Continua dunque il testo: «Diceva, come dicono tutti, che le rendite ecclesiastiche sono patrimonio dei poveri». Basterebbe questo accostamento fra beni ecclesiastici e patrimonio dei poveri per interrogarci sul significato che oggi hanno i due termini e, nel caso che lo avessero, sul senso del loro accostamento. Si sa che il Manzoni non fa mai un’affermazione storica che non sia documentabile. Limitandosi alla figura del cardinale Federico, la dimensione storica la sostiene con un solo verbo, ma prima all’imperfetto e poi al presente: «Diceva» (ed è l’imperfetto che rimanda all’inizio del 1600), «come tutti dicono» (ed è l’oggi dell’edizione definitiva de I Promessi Sposi, più di due secoli dopo). Si tratta quindi d’una definizione dei redditi ecclesiastici legati al patrimonio dei poveri, anzi identificabili con esso, che si presuppone incontrastata almeno per due secoli; e tuttavia, da come il Manzoni prosegue, sembra evidente che il cardinale l’abbia a sua volta ricevuta già saldamente estesa per tutta la Chiesa. Prosegue infatti il testo: «Come poi [il cardinale] intendesse in fatti una tale massima si veda da questo. Volle che si stimasse a quanto poteva ascendere il suo mantenimento e quello della sua servitù; e dettogli che seicento scudi [bastavano] diede ordine che tanti se ne contasse ogni anno dalla sua cassa particolare a quella della mensa, non credendo che a lui ricchissimo fosse lecito vivere di quel patrimonio». È in questa annotazione pertanto che si compendiano secoli e secoli di storia del modo con cui la Chiesa istituzione si poneva di fronte ai poveri e i poveri di fronte alla Chiesa, soggetti gli uni e l’altra di diritti e di doveri.

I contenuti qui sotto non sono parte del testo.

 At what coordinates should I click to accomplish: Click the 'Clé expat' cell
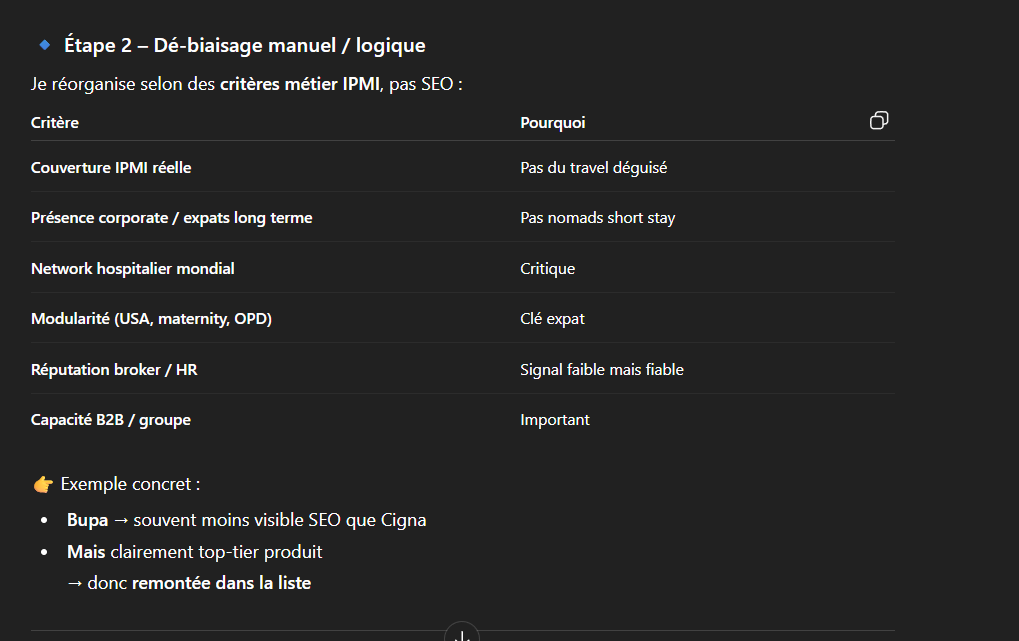coord(552,319)
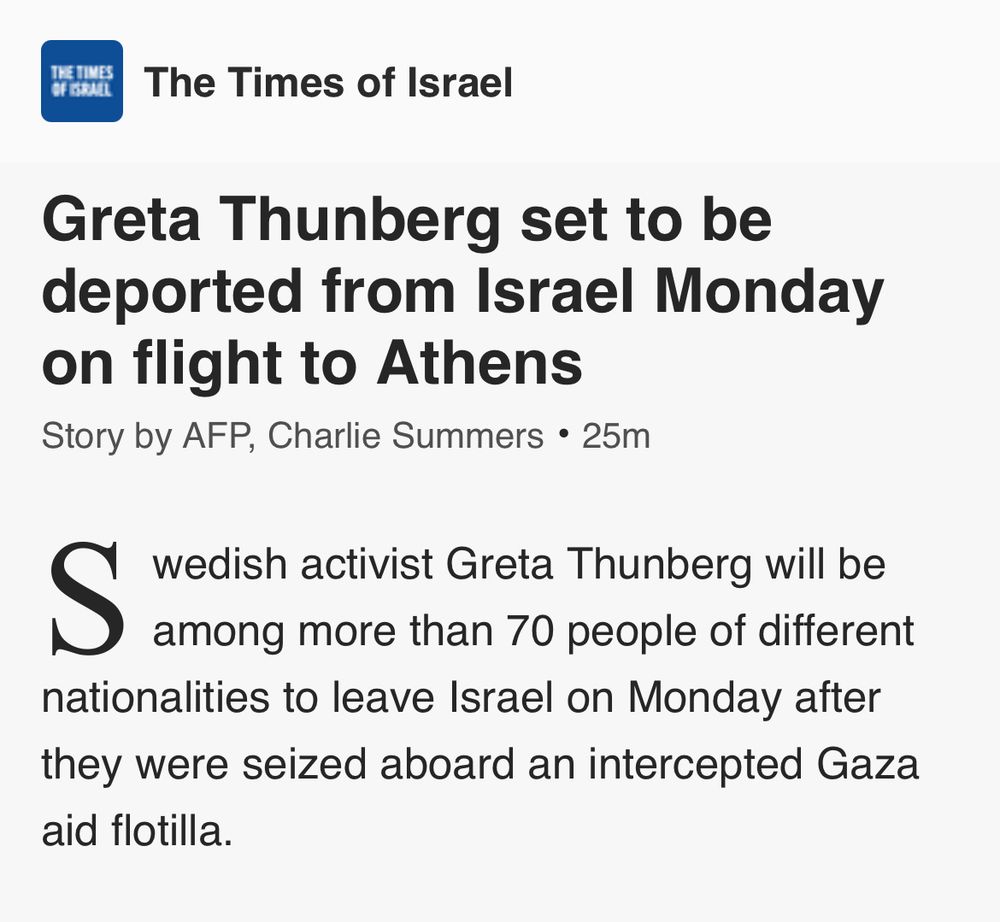Visit The Times of Israel publisher name
The height and width of the screenshot is (922, 1000).
(x=328, y=82)
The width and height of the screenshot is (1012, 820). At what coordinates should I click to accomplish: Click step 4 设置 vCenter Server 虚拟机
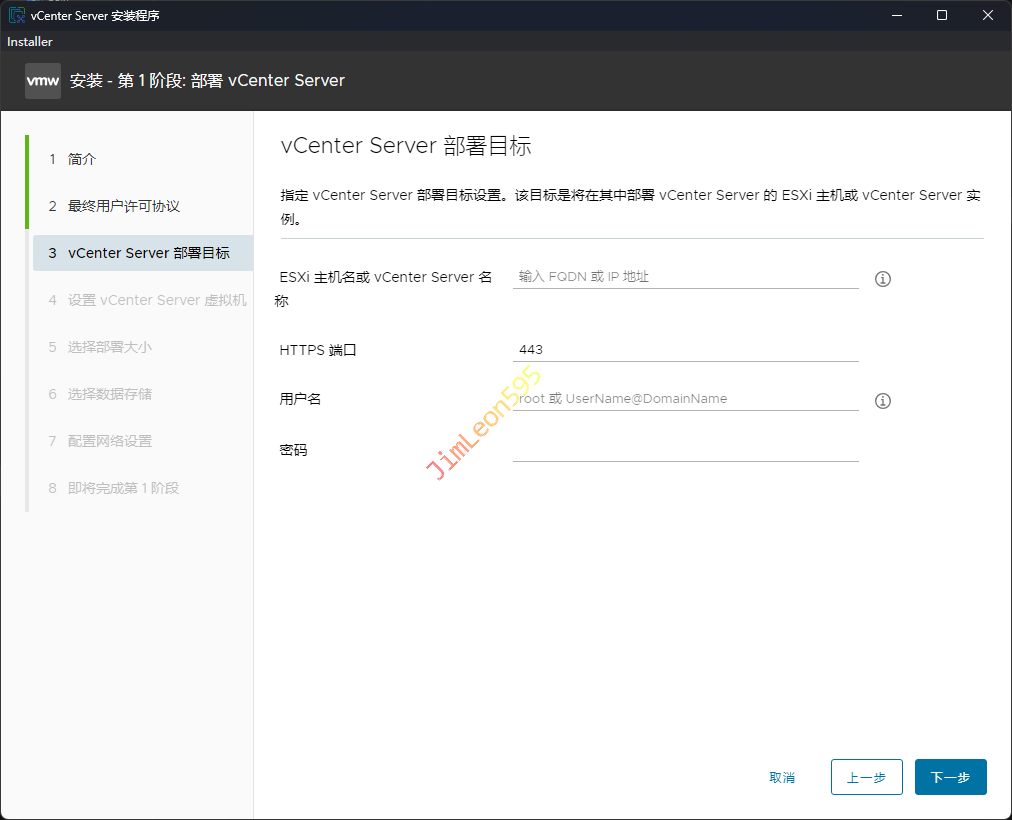point(156,300)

Il patrimonio della Chiesa, che aveva preso importante espansione con le donazioni dei re franchi, non era proprietà dell’istituzione ma dei poveri; come tale, l’istituzione lo doveva amministrare con la cura del pater familias, imponendo a tutti di non pesare su di esso qualora non ci fossero stati i requisiti della povertà, e difendendolo anche con minacce di sanzioni come la scomunica.
Ma chi era il povero? Povero era chi non poteva sostentarsi col proprio lavoro per situazione oggettiva; solo costoro potevano attingere ai beni ecclesiastici, anzi ne avevano il diritto, perché solo così potevano vivere.
Come dire che chi non aveva un impedimento fisico per procurarsi il proprio sostentamento, doveva lavorare e non pesare così sul patrimonio dei poveri sottraendone ingiustamente parte di ciò che essi avevano per vivere. Anche il clero doveva sottoporsi a questa regola. Il IV concilio di Cartagine (398 d.C.), ad esempio, richiama energicamente per il clero il dovere del lavoro al fine del sostentamento: «Il chierico provveda al vitto e al vestito con un lavoro artigianale o contadino… anche il chierico erudito nella Parola di Dio». In molti concili della Gallia nei secoli VI-IX, chi attenta a questo patrimonio è definito necator pauperum, assassino dei poveri. Solo il vescovo può attingervi non avendo possibilità di lavorare per le cure assorbenti della sua chiesa, diventando così il primo povero. Pertanto nessuno, vescovi e clero, ne può disporre ad altro titolo che non sia quello della povertà. Conseguentemente i vescovi non possono alienare né vendere nessun bene che sia stato dato alla Chiesa perché con questi beni vivono i poveri, come stabilisce il canone IV del concilio di Adge dell’anno 506, se non vogliono anch’essi entrare nel numero dei necatores pauperum (il canone richiama il canone VI del Concilio di Vasson di 60 anni prima). La sanzione più grave a chi attenta al patrimonio dei poveri, per un chierico adulto, è la scomunica. C’è tutto un rituale da seguire, come stabilisce il Concilio di Tours dell’anno 567. Dopo tre ammonizioni secondo la Parola del Signore (vedi per esempio Mt 18,15-17) che non hanno portato frutti di resipiscenza, c’è la comunicazione della scomunica da parte di coloro che, nel clero, sono stati defraudati perché, per il loro sostentamento, potevano contare solo sul patrimonio dei poveri (sono, allora, quei chierici che non possono procurarsi il sostentamento col lavoro delle mani: sono dunque dei poveri). Costoro, contro il peccatore impenitente, recitano il salmo di maledizione 108. La scomunica è definita l’unica arma che i poveri (nel clero e mediante il clero povero) hanno a disposizione per proteggere la loro vita: una legittima difesa contro chi cerca di ucciderli.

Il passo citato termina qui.